Une chronique politique sans parti pris

De mal en pis

 

Le rachat de Credit Suisse fait partie de ces événements financiers qui échappent à la sagacité du citoyen ordinaire ; il eut lieu dans la précipitation sans l’avis des actionnaires et malgré les assurances que la banque était bien capitalisée. Tout a tourné autour du concept de « confiance », qui est indéfinissable, incontrôlable et invérifiable. Même la Banque Nationale ne put le restaurer en injectant la somme de 50 milliards. La Confédération, la Finma et la BNS, qui n’ont rien prévu et rien pallié, se sont toutes trois déconsidérées. A quoi servent-elles donc si elles n’ont pas les pouvoirs ou les compétences d’intervenir avant la catastrophe ?

L’UBS recueille les bénéfices de cette incurie en achetant pour trois milliards une entreprise qui en valait beaucoup plus en période de confiance, tandis que les actionnaires, les clients et les collaborateurs de Credit Suisse sont lésés. L’appui donné par la Confédération constitue un risque supplémentaire de 9 milliards de francs pour les contribuables.

D’une part les rétributions ordinaires des dirigeants de banque se montent à plusieurs dizaines de millions par an, même pour les exercices qui subissent une perte, d’autre part le travailleur ordinaire subit des prélèvements obligatoires qui le réduisent à la portion congrue.
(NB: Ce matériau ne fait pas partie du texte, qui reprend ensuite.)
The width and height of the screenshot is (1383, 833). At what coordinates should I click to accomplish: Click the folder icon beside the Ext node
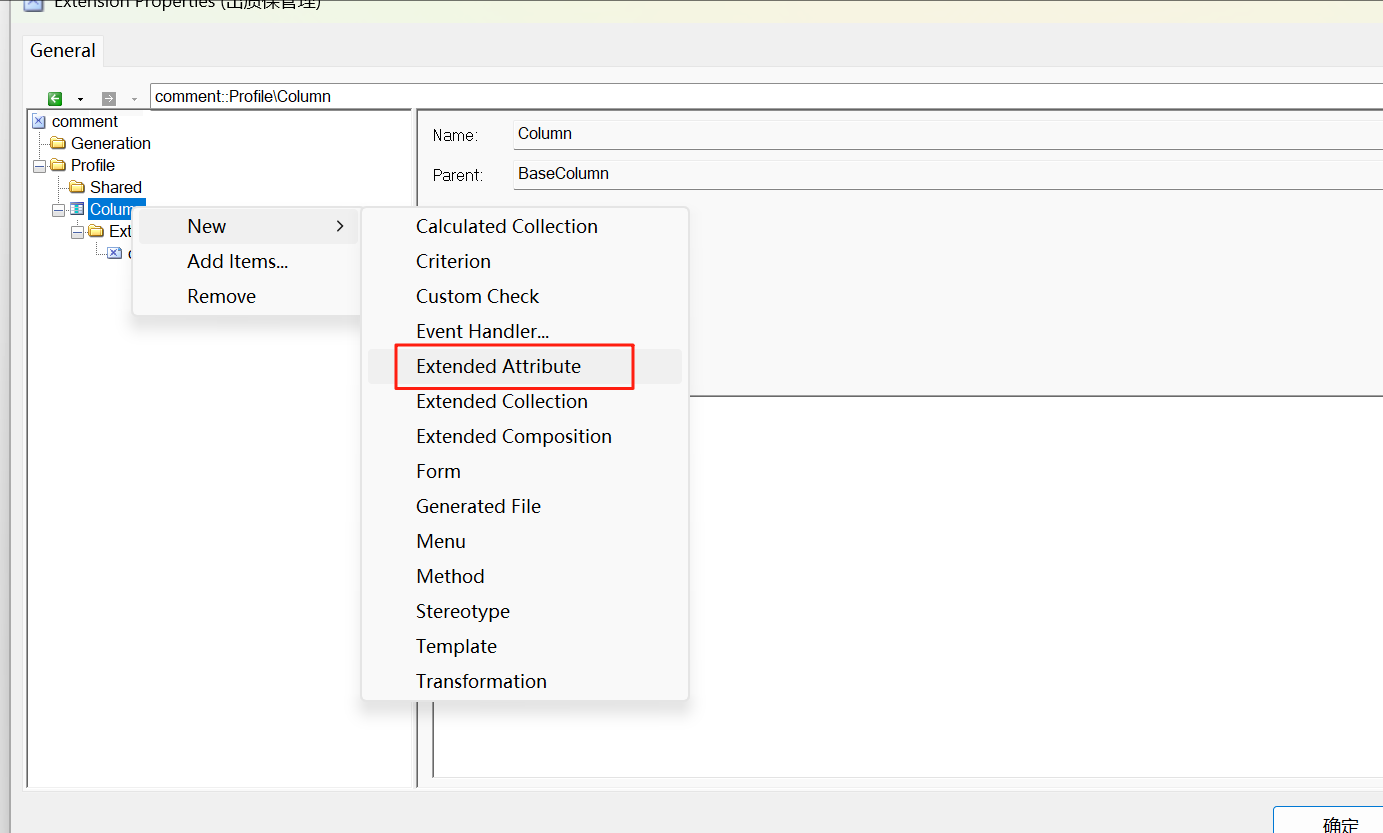coord(96,231)
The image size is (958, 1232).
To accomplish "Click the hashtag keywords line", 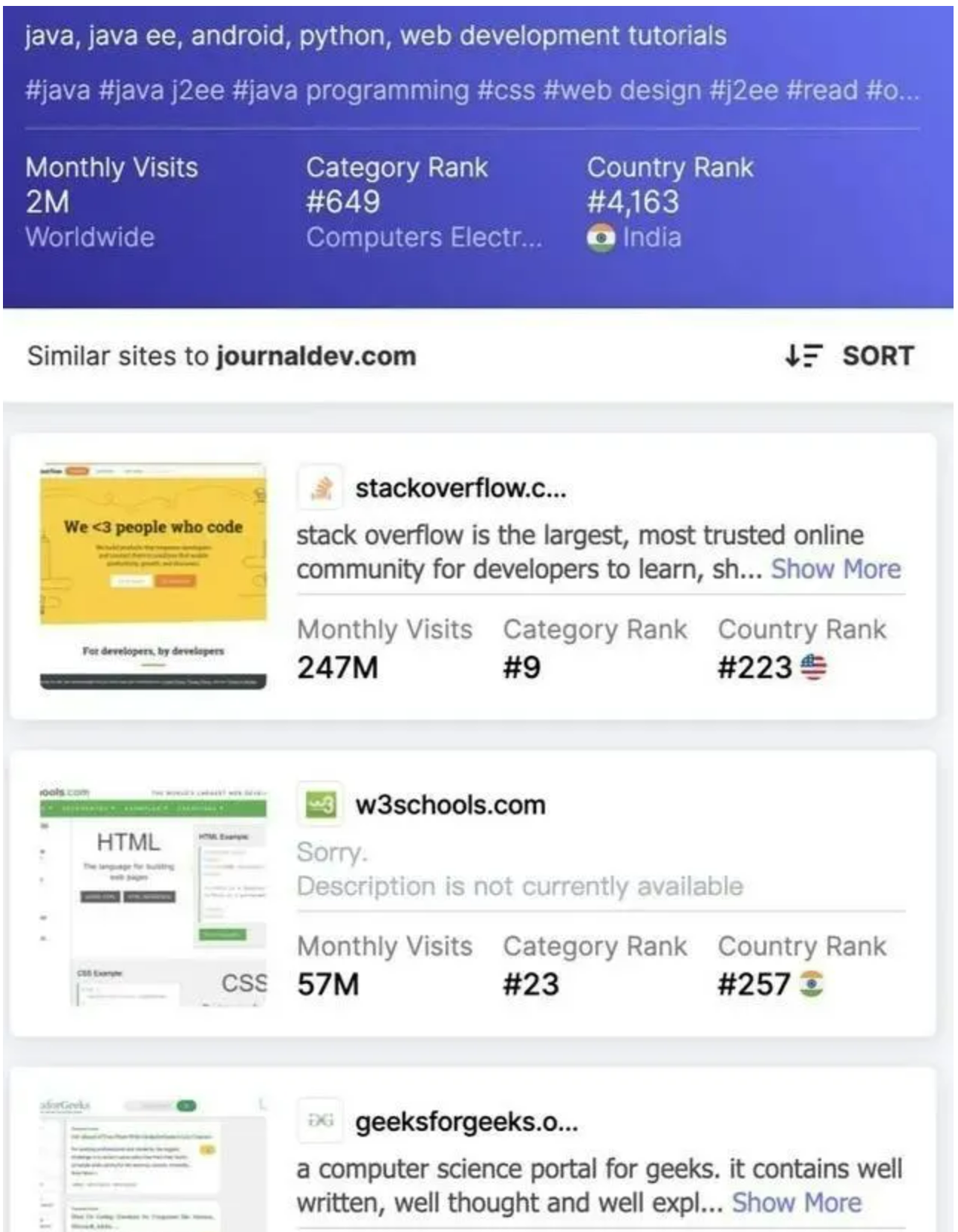I will (x=472, y=90).
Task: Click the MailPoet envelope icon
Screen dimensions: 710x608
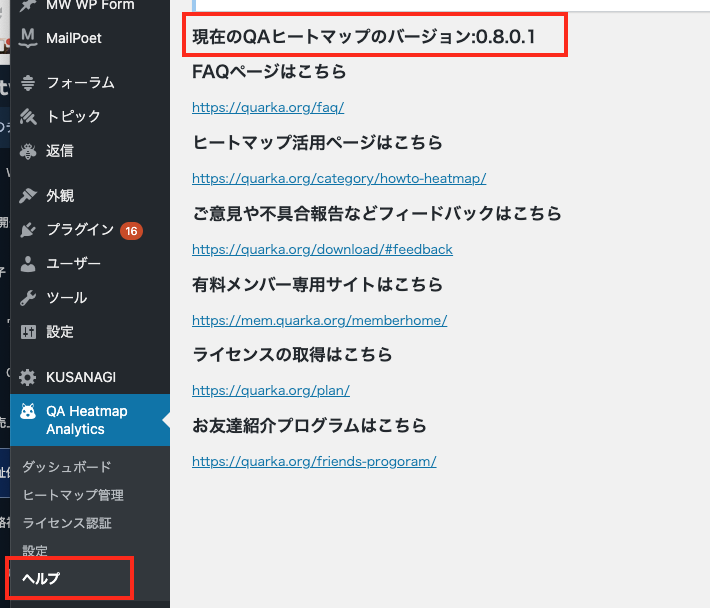Action: pyautogui.click(x=28, y=38)
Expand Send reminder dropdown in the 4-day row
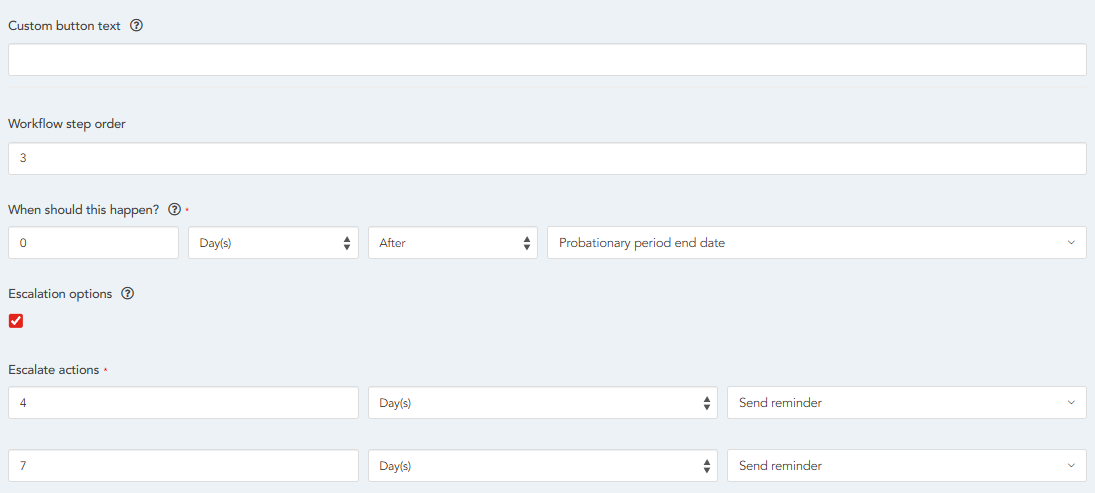The width and height of the screenshot is (1095, 493). click(x=906, y=403)
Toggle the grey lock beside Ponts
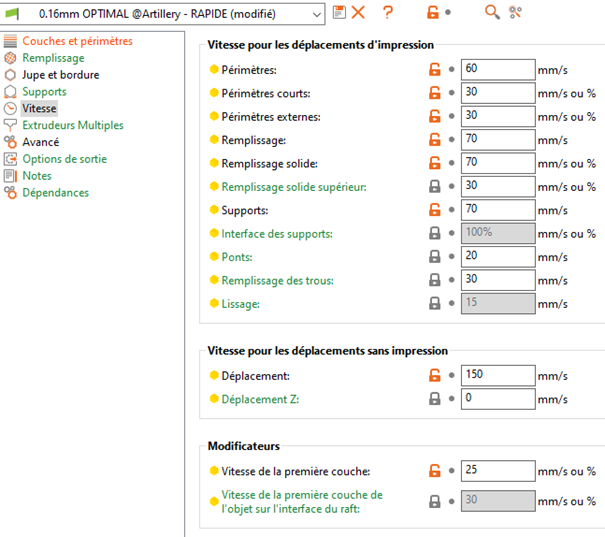 click(435, 257)
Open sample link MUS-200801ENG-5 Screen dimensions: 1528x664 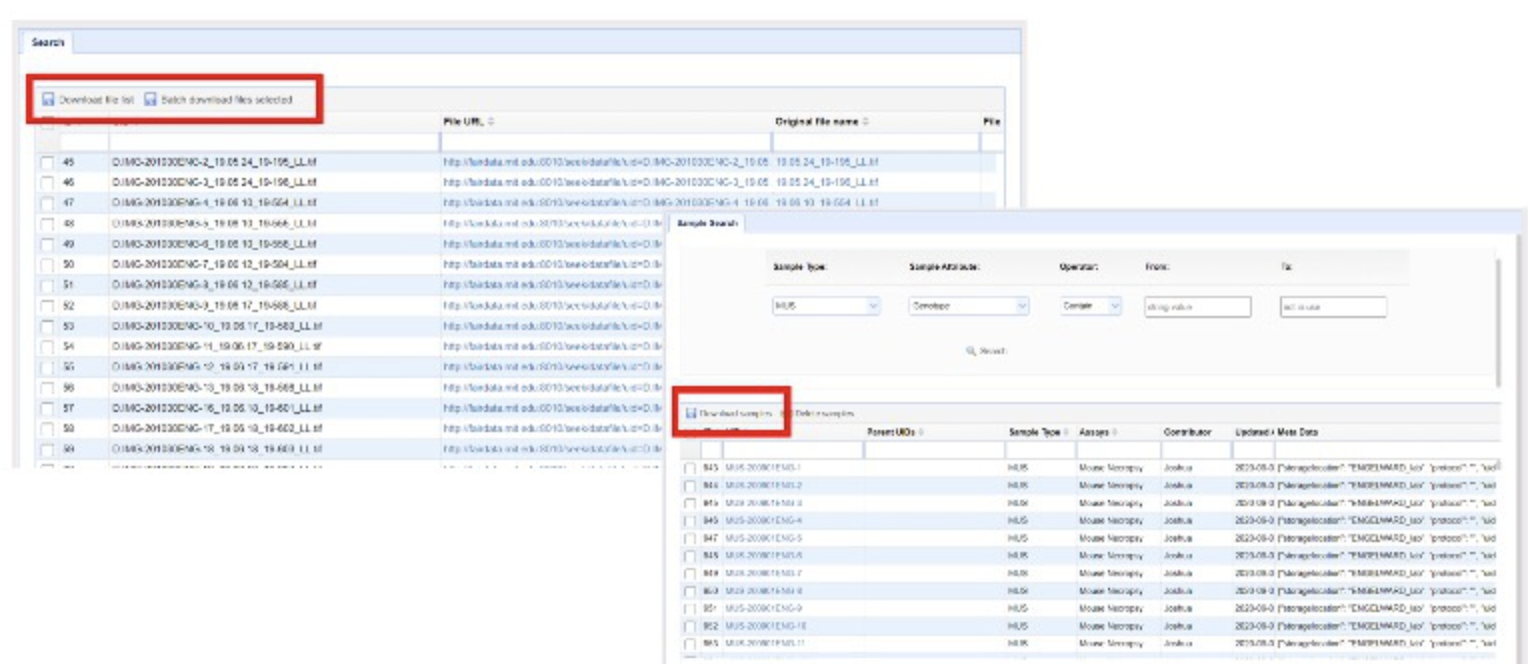pyautogui.click(x=763, y=538)
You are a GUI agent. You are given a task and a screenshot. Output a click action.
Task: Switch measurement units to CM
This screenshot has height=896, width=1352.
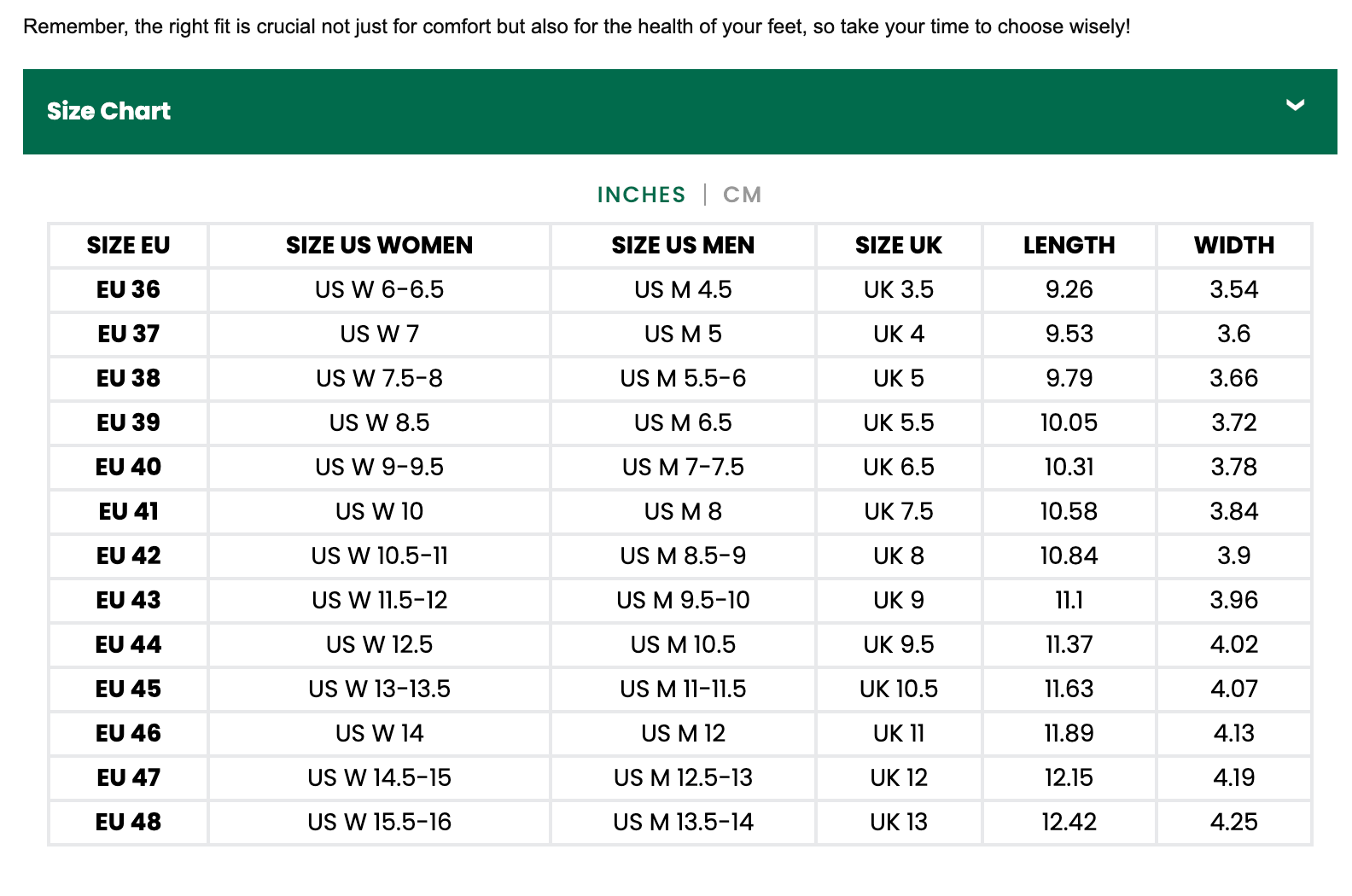click(x=742, y=195)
Dans la vie telle qu’elle est, les banquiers sont comblés de biens, parce qu’ils gèrent les biens des autres sous le prétexte qu’ils y seraient plus compétents.

Comme toute banque Credit Suisse était muni d’un conseil d’administration, censé surveiller la gestion de l’entreprise. Avant même la Confédération, la Finma et la BNS, il aurait dû réagir. Il n’en a rien été, comme s’il n’existait pas. Il faut donc en conclure que les administrateurs étaient inaptes. Comment ont-ils été promus à leur fonction ? Autre mystère. Il existe une catégorie d’administrateurs, qui cumulent les mandats pour des raisons ténébreuses, en particulier parce que cela rassure d’en amasser le plus possible. Si on allait voir de plus près, on découvrirait sans doute que certains n’ont d’autre qualification que leurs naissances, leurs fortunes ou leurs relations.

Ce qui vaut pour les administrateurs du Credit vaut a fortiori pour les Conseillers fédéraux et les dirigeants de la BNS ou de la Finma. Lorsqu’un pont s’effondre des ingénieurs sont mis en cause. Qui est rémunéré pour sa compétence supposée et garantie par un diplôme doit assumer ses responsabilités. On est curieux d’apprendre si la débâcle de Credit Suisse donnera lieu à un procès quelconque.

Dans nos pays voisins, les ministres servent de fusibles et démissionnent si une catastrophe se produit dans leur dicastère. En Suisse cela est inimaginable parce que le pouvoir n’appartient à personne. Nous vivons en acratie, en dissolution du pouvoir en tant de fragments qu’il est impossible de désigner aucun coupable nommément. Ce système est idéal pour gérer la routine mais il défaille lorsqu’un défi important surgit. L’incompétence des titulaires constitue leur principale excuse : ne se réclamant d’aucune aptitude, ils sont innocents par définition. Après Swissair et UBS, la défaillance de Credit Suisse dévoile notre acratie : elle a tant d’avantages que le bricolage du rachat qui pallie ses manques suffit à nous rassurer.

Dès lors la solution appliquée est paradoxale. Si CS était « too big to fail”, que dire de l’UBS gonflée par son achat : elle est « much too big to fail », elle dépasse peut-être les possibilités de la BNS, de la Confédération voire de la Suisse. C’est une politique de Gribouille qui pour se protéger de la pluie se jetait à l’eau. On n’arrête pas de répéter que la nouvelle UBS ne peut pas faillir et que l’on prendra toutes les mesures pour s’en assurer, mais on a jusqu’à présent démontré qu’elles étaient inefficaces. Il faudra peut-être en venir à désigner et à installer un véritable gouvernement plutôt que la délégation parlementaire que constitue de fait le Conseil fédéral. En cas d’erreur grave, il faut pouvoir désigner un responsable.